Researchers from William Beaumont Hospital in Royal Oak, MI, used neuromodulation to treat 11 patients with documented, refractory IC. Patients completed voiding diaries, symptom score questionnaires, and global response assessments and had urine collected for analysis at baseline, at 2 weeks after neuromodulation began, and at 1, 3, and 6 months follow-up. Investigators measured levels of APF, heparin-binding growth factor-like growth factor (HB-EGF), and epidermal growth factor (EGF).

Mean voided volume rose from about 86 mL at baseline to 159 mL at the end of the test phase, dropping somewhat to 103 mL at 6 months. Urgency scores on a 0-to-10 scale dropped significantly from a mean of about 6 to about 3 by the 1-month mark, rising to 4 at 6 months.

At baseline, 10 of 11 patients (91%) had APF activity characteristic of IC, as demonstrated in previous studies, but those levels did not change significantly during follow-up. HB-EGF levels also did not change significantly; however, EGF levels rose transiently, with a statistically significant difference (p<.007) at the 2-week mark, after which they resumed a level similar to that seen at baseline throughout the rest of the study.

Studies differ substantively

In the University of Maryland study (Urology 2000; 55:643-6), six patients underwent 5 days of continuous sacral neuromodulation with leads placed percutaneously at S3. For those patients, all parameters improved significantly, and urinary frequency became normal: Mean frequency dropped from about 23 episodes per day to 4. Mean pelvic pain scores went from 7 to 2, and mean urgency scores fell from 6 to 2. Mean levels of HB-EGF jumped sevenfold from 1.5 ng/mL to 11.0 ng/mL, and urinary APF activity decreased from –76.1% to –4.5%.

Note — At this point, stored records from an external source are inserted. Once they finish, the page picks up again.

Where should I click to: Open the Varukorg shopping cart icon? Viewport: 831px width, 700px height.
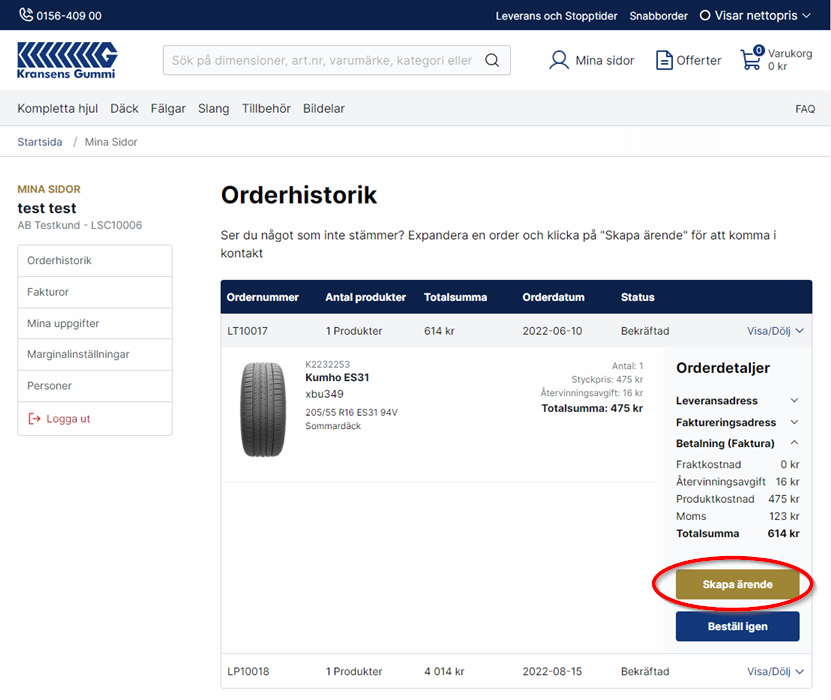[751, 59]
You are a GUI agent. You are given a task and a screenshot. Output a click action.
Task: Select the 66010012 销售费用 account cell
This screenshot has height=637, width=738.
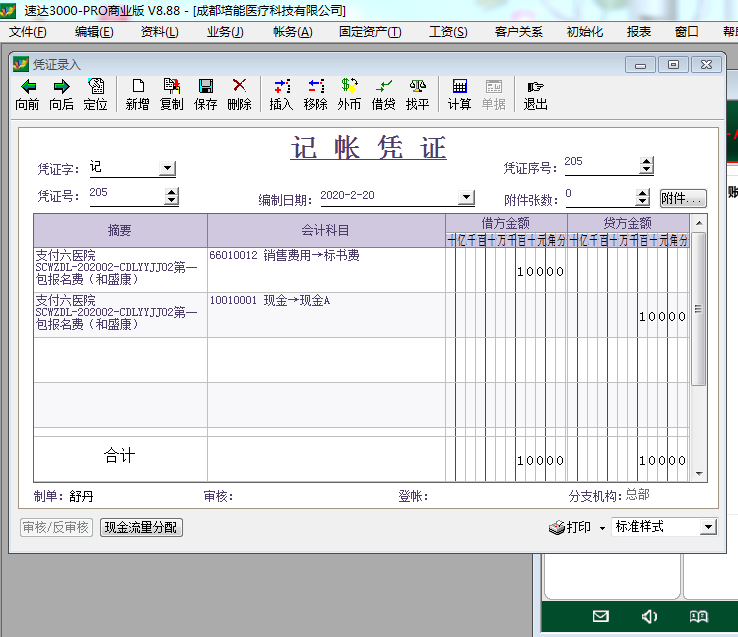325,268
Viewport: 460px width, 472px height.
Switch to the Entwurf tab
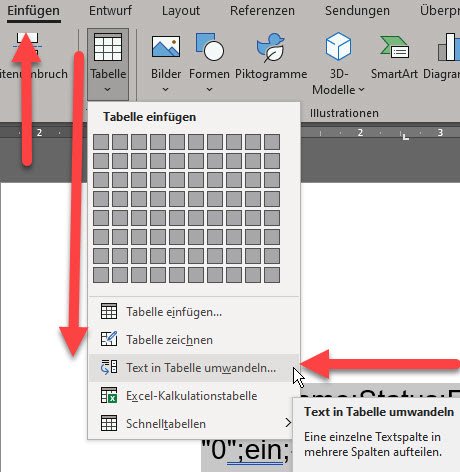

Although the William Beaumont Hospital investigators did not compare levels of the markers in IC patients with those of healthy controls at baseline, the IC patients' levels in this study were consistent with levels in IC patients from previous studies.

"It would still lead us to believe that [APF activity] can be a good urine marker for IC," said presenter Richard C. Bennett, MD, a resident physician at William Beaumont working with Kenneth Peters, MD.